ミラノに残したクララを想い続けるジョルジオ。そんな彼に恋心を抱き、気持ちを自分に向けようと執拗に迫るフォスカ。上官の従妹であり、病弱な彼女をジョルジオは無視する事が出来ない。次第にフォスカの思いは強くなり、ジョルジオは二人の女性に挟まれ苦悩する。そして彼が最後に下した“決断”とは…?

『パッション』

全体稽古二日目のインタビューで、井上、和音、シルビアの三人が共に語った「やはりソンドハイムは難しい」という言葉。だが、実際に彼らが歌うのを客席で聞いていると、その難解さはほぼ感じられない。複雑な旋律だとは思うものの、劇場を包む歌声にはそれを遥かに凌駕する「美しさ」があるのだ。これは確かな技術を持ったキャストたちが、役の人物の感情を完璧にメロディに乗せて歌っているからだろう。

『パッション』

井上芳雄は、恵まれた環境から辺鄙な田舎に転属させられ、そこでの生活から新たな価値観を得て変化していくジョルジオ役を好演。井上が持つベルベットのような滑らかな声と、ソンドハイムの旋律が美しく重なって耳に心地よい。本作は「愛の物語」でもありつつ、二人の女性の間で苦悩しながら、自らにとって何が大切なのかを見つけていくジョルジオの「成長」ストーリーでもあると感じた。

『パッション』

和音美桜は透き通るソプラノを武器に、ジョルジオを翻弄するクララ役を演じる。なかなか難しい役どころで、一歩間違うと客席の女性たちからそっぽを向かれる可能性もあるキャラクターなのだが、和音の持つたおやかさと計算ずくではないジョルジオへの真っ直ぐな思いとが相まって、頷きながら彼女の選択を見守ってしまう。

『パッション』

シルビア・グラブは、本人の持つ「陽」のモードや華やかさを完全に封印し、病弱で美しさを持ち合わせないフォスカ役を熱演。
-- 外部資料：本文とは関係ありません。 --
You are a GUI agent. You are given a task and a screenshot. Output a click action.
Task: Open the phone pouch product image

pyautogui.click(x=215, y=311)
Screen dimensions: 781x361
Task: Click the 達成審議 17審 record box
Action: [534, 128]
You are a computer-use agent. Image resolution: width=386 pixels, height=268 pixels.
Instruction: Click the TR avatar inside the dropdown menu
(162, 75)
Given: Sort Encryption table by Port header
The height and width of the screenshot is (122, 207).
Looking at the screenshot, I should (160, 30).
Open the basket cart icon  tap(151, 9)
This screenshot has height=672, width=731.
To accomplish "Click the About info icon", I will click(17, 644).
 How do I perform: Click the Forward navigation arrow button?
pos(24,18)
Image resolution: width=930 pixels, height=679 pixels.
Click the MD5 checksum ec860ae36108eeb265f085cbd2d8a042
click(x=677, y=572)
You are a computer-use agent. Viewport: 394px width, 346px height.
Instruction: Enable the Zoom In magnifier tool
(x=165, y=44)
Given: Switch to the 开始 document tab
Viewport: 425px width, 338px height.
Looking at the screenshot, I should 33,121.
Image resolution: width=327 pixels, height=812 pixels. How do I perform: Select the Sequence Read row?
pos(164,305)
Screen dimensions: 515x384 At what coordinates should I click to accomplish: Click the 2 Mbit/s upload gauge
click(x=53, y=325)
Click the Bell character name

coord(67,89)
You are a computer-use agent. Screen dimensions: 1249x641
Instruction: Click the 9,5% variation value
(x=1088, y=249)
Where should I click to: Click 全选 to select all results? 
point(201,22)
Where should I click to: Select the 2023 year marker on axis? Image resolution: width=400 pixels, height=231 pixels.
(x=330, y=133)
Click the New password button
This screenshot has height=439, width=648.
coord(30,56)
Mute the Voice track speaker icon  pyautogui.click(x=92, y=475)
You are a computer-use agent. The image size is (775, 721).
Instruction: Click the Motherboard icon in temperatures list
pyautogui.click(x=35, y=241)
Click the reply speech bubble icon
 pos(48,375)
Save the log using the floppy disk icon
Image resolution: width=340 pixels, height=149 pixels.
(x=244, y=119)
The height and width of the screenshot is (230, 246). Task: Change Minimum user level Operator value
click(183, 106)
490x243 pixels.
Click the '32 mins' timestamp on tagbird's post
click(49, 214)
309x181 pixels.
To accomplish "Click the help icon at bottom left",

フォスカが出て来るだけで劇場内の温度が2,3度下がるような雰囲気と、胸に渦巻く感情を絞り出しながらの歌声が凄まじい。ミュージカルでこれだけ後ろ向きで「陰」のモードを抱えたヒロインというのはこれまで存在しなかったのではないだろうか。彼女の代表作の一つである『レベッカ』のダンヴァ―ス夫人は、暗さの中にもアグレッシブに攻めていく分かりやすい強さがあったが、フォスカは人一倍弱く見えても、実は誰よりも強い意志と行動力を持つというかなり込み入ったキャラクター。彼女の熱情が核となり、物語は大きく展開していく。

『パッション』

確かに本作『パッション』はエッジの効いたミュージカルで、多くの人にすんなり受け入れられる題材&テイストではないかもしれない。だが、安定感抜群のオーケストラの演奏も、演者たちの確かな技術力に裏打ちされた歌唱と演技も、宮田慶子の無駄をそぎ落としながら、人間の核心部分にきっちりフォーカスを当てた演出もすべてが素晴らしく、日本のミュージカル界の成熟を客席でしっかり受け止められる作品だと感じた。キャストと共に、ある意味冒険作とも言える本作を、最高の布陣で上演した新国立劇場の製作陣にも心からの拍手を贈りたい。

ミュージカル『パッション』は、2015年11月8日(日)まで新国立劇場 中劇場にて上演中。